TASK TO CARRY OUT →
Reproduce word for word, from the entries below, the line with "PLAQUES (24, 2218)", the line with "[Instagram] (118, 2521)", and every line between them, and nothing more.

INFORMATION PROVIDED →
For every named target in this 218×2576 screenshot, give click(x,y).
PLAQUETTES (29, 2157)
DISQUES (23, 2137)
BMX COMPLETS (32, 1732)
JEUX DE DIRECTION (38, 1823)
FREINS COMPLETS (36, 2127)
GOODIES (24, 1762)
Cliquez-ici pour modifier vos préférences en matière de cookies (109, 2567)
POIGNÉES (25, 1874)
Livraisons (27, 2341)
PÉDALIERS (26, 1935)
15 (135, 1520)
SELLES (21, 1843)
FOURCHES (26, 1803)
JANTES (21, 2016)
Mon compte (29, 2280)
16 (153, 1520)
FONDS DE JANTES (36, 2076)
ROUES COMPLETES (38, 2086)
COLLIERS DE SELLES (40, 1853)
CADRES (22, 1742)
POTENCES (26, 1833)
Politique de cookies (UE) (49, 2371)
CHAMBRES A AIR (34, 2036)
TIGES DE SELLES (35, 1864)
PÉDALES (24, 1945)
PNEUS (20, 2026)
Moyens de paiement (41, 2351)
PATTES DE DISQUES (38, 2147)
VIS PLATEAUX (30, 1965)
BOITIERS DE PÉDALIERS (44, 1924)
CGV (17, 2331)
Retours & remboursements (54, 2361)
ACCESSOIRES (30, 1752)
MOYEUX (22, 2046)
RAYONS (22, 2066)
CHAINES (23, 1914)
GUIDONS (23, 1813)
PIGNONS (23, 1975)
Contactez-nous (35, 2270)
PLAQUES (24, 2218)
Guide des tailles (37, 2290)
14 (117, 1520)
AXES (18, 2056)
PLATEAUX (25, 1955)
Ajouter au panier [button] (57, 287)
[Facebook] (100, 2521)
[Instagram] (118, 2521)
==
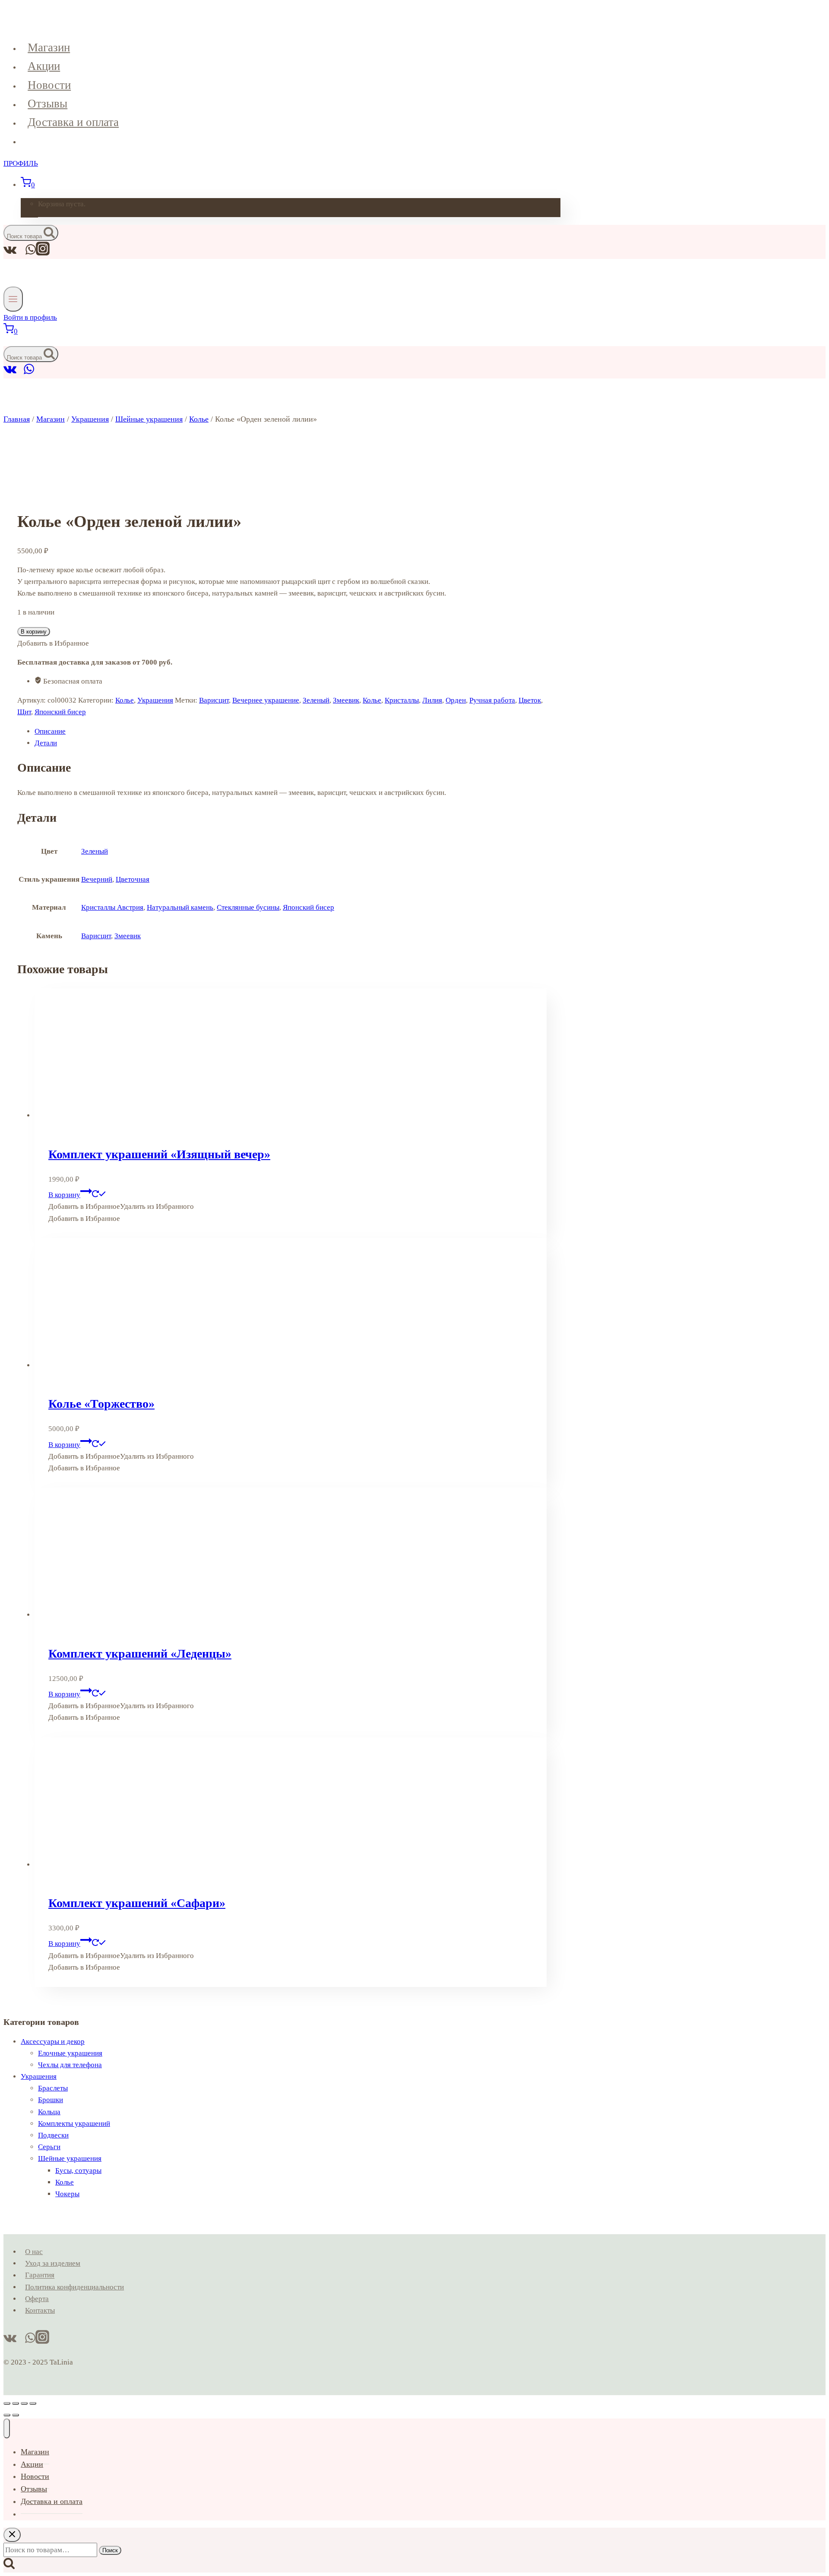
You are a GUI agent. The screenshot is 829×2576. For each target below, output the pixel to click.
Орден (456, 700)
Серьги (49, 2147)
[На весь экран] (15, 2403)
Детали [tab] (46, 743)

OUTPUT OF THE TASK →
PLAQUES (24, 2218)
Guide des tailles (37, 2290)
14 (117, 1520)
AXES (18, 2056)
PLATEAUX (25, 1955)
Ajouter au panier [button] (57, 287)
[Facebook] (100, 2521)
[Instagram] (118, 2521)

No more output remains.